DIRECTION:
Copy the entries below word for word, starting at their first line and ending at the line that contains "Looking at the screenshot, I should (668, 609).".

MATERIAL FOR THIS TASK:
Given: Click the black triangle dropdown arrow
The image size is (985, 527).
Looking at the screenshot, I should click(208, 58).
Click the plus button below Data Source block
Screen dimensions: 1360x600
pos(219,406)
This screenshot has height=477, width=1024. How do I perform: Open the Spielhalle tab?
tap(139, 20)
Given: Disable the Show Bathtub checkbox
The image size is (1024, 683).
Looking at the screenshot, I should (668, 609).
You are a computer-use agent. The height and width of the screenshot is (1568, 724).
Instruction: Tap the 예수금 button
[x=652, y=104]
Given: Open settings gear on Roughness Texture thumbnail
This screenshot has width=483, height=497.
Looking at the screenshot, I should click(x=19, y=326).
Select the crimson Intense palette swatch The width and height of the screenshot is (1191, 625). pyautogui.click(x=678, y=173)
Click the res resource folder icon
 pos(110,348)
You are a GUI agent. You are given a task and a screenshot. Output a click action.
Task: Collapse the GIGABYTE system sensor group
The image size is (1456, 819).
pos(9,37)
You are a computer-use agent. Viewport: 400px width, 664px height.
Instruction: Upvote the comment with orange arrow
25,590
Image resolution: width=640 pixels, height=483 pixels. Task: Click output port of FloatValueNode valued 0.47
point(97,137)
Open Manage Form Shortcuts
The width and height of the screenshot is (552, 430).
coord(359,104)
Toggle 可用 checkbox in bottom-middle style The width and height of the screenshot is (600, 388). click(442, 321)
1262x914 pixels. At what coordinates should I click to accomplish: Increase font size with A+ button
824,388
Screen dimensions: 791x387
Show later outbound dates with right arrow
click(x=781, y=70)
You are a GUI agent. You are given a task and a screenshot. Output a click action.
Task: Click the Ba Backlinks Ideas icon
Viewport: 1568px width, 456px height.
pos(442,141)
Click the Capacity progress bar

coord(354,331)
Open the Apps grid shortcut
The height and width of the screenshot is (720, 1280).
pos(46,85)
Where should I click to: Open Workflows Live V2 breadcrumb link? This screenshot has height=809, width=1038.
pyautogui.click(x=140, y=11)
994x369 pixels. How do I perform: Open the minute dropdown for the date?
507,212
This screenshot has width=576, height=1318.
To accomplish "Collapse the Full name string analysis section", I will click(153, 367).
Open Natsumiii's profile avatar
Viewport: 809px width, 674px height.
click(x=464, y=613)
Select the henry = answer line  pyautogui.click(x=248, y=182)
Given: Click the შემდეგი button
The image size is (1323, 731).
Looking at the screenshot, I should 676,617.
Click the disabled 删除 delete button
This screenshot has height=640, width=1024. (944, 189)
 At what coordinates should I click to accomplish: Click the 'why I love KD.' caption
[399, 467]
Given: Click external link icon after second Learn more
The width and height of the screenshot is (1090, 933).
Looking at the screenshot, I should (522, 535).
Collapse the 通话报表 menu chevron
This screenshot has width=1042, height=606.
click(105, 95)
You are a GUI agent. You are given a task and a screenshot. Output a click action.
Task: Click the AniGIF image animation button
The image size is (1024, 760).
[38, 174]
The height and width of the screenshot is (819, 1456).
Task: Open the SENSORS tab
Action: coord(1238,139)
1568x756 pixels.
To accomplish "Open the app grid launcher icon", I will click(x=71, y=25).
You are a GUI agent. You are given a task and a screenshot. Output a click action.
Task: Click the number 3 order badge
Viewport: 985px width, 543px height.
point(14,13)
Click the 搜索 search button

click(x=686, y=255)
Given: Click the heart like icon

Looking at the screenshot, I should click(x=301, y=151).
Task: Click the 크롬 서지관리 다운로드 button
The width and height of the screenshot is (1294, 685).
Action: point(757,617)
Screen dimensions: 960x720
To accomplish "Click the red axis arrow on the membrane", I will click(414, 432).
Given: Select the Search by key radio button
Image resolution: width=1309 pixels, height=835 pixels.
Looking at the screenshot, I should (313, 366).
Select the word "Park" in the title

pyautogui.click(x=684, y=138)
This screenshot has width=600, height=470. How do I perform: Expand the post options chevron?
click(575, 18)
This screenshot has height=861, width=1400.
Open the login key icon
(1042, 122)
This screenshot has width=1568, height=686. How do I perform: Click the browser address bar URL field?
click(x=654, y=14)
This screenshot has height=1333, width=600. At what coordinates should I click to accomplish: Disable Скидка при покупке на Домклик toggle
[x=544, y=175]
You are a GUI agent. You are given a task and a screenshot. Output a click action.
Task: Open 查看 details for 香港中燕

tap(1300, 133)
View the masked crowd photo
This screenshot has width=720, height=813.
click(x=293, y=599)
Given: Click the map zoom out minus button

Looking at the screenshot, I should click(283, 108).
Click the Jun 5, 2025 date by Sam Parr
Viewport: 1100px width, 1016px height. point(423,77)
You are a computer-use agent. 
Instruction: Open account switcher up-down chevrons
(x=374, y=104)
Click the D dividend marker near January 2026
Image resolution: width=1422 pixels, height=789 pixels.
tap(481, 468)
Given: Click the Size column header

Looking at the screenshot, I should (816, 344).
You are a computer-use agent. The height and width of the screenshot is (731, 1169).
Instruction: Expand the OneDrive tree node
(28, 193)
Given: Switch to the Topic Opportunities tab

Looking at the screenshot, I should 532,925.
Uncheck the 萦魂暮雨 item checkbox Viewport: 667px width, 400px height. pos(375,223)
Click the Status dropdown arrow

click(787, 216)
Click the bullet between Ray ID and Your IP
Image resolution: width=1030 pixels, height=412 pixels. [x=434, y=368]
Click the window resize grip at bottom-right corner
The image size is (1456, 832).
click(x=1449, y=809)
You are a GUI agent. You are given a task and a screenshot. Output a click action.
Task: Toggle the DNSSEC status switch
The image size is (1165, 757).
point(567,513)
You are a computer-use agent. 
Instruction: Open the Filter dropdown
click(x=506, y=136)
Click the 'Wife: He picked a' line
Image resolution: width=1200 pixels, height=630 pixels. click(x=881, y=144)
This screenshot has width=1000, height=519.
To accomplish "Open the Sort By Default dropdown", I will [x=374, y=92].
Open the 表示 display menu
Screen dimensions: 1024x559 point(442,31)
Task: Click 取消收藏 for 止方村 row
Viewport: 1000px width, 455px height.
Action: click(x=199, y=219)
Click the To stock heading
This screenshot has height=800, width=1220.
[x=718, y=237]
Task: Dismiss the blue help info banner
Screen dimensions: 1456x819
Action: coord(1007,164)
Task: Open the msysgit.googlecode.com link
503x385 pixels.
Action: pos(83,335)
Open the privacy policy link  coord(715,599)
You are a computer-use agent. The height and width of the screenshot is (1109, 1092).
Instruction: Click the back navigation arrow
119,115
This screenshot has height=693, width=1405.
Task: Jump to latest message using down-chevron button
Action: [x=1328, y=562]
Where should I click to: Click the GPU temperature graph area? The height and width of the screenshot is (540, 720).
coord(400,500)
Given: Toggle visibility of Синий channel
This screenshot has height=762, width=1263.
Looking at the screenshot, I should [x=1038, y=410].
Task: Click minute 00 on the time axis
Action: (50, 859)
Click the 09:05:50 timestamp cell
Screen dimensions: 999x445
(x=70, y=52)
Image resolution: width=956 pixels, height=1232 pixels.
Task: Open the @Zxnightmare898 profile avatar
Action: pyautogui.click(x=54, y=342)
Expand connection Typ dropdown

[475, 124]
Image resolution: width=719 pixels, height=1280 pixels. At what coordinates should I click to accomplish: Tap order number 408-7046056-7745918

TASK OUTPUT:
Given: Click the black triangle dropdown arrow
The image size is (985, 527).
Looking at the screenshot, I should click(208, 58).
Click the plus button below Data Source block
Screen dimensions: 1360x600
pos(219,406)
This screenshot has height=477, width=1024. How do I perform: Open the Spielhalle tab?
tap(139, 20)
Given: Disable the Show Bathtub checkbox
The image size is (1024, 683).
Looking at the screenshot, I should (668, 609).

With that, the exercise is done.